1 8. Expresses a protein or polypeptide containing an amino acid sequence identical or substantially identical to the amino acid sequence of a protein selected from the group consisting of (1) HSP70, (2) ATP1B3 and (3) HSP90 A polypeptide or a partial peptide containing an amino acid sequence identical or substantially identical to the amino acid sequence of galectin 9 or a modified version of galectin 9 modified with galectin 9 or a linked peptide thereof. (1) HSP70, (2) ATP1B3 and (3) the same or substantially the amino acid sequence of a protein selected from the group consisting of HSP90, characterized by contacting with a polypeptide selected from the group consisting of the salts For controlling biological activity of proteins or polypeptides containing identical amino acid sequences.

1 9. Galectin 9-binding protein selected from the group consisting of (1) HSP70, (2) ATP1B3, and (3) HSP90.

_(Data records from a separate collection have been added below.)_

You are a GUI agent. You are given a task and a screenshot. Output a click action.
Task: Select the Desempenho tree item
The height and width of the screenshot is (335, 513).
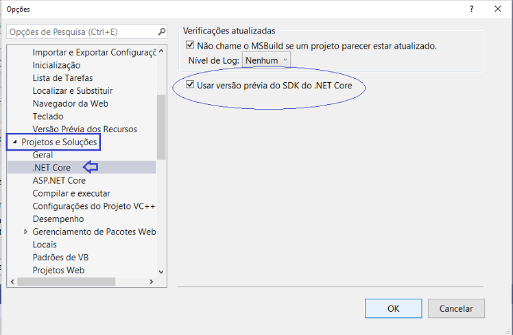tap(58, 219)
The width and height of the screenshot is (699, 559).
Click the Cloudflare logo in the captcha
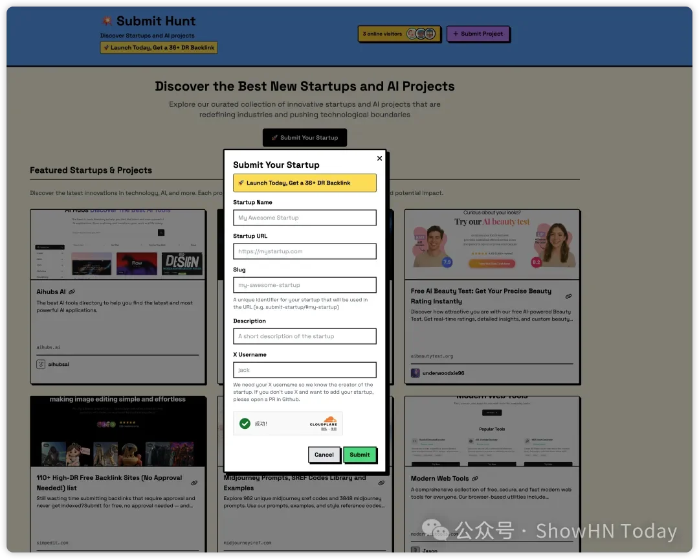coord(323,423)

20 (a) (1) HSP70, (2) ATP1B3 and (3) a protein or active form containing an amino acid sequence identical or substantially identical to the amino acid sequence of a protein selected from the group consisting of HSP90 And (b) a polypeptide containing the same or substantially the same amino acid sequence as that of galectin 9 or its modified peptide galectin 9 modified. A host cell characterized by

2 1. A substance that regulates the binding ability of the galectin 9 binding site of a protein selected from the group consisting of (1) HSP70, (2) ATP1B3, and (3) HSP90.